• SUPPLIED ENTRIES:
+++

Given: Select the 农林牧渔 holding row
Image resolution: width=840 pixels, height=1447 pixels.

+++

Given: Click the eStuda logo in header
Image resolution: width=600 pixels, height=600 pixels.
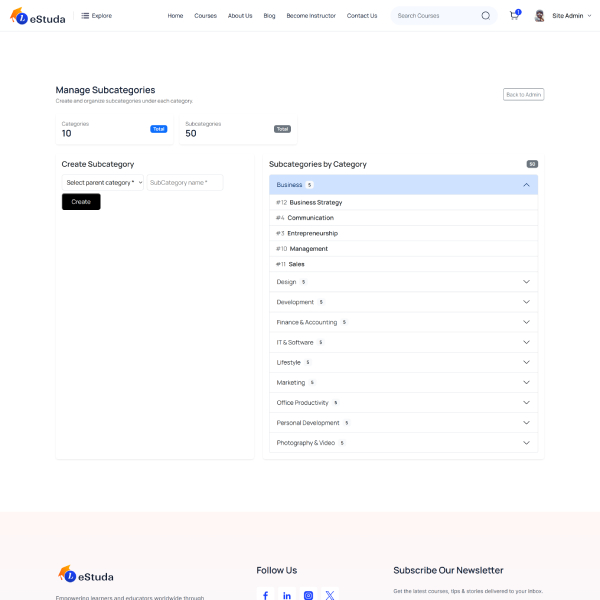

+++

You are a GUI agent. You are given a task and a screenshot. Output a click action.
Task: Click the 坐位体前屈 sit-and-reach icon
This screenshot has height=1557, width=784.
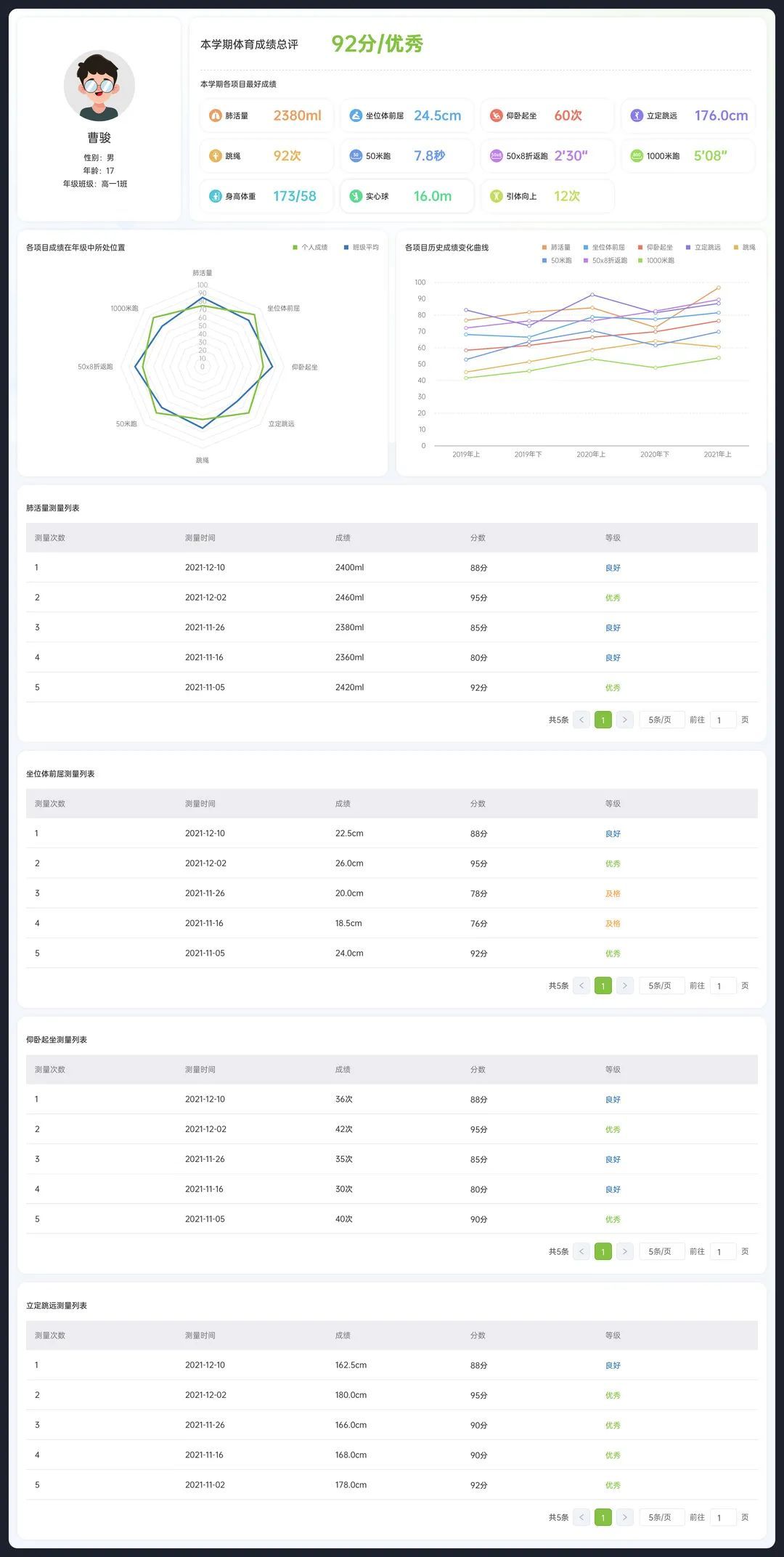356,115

+++

• WRITTEN PROBLEM: Format the records from the line containing "Given: Click the eStuda logo in header" through the line containing "Image resolution: width=600" as a JSON list of strings, one string per line, omitting blank lines.

• ANSWER TO THIS TASK:
[
  "Given: Click the eStuda logo in header",
  "Image resolution: width=600 pixels, height=600 pixels."
]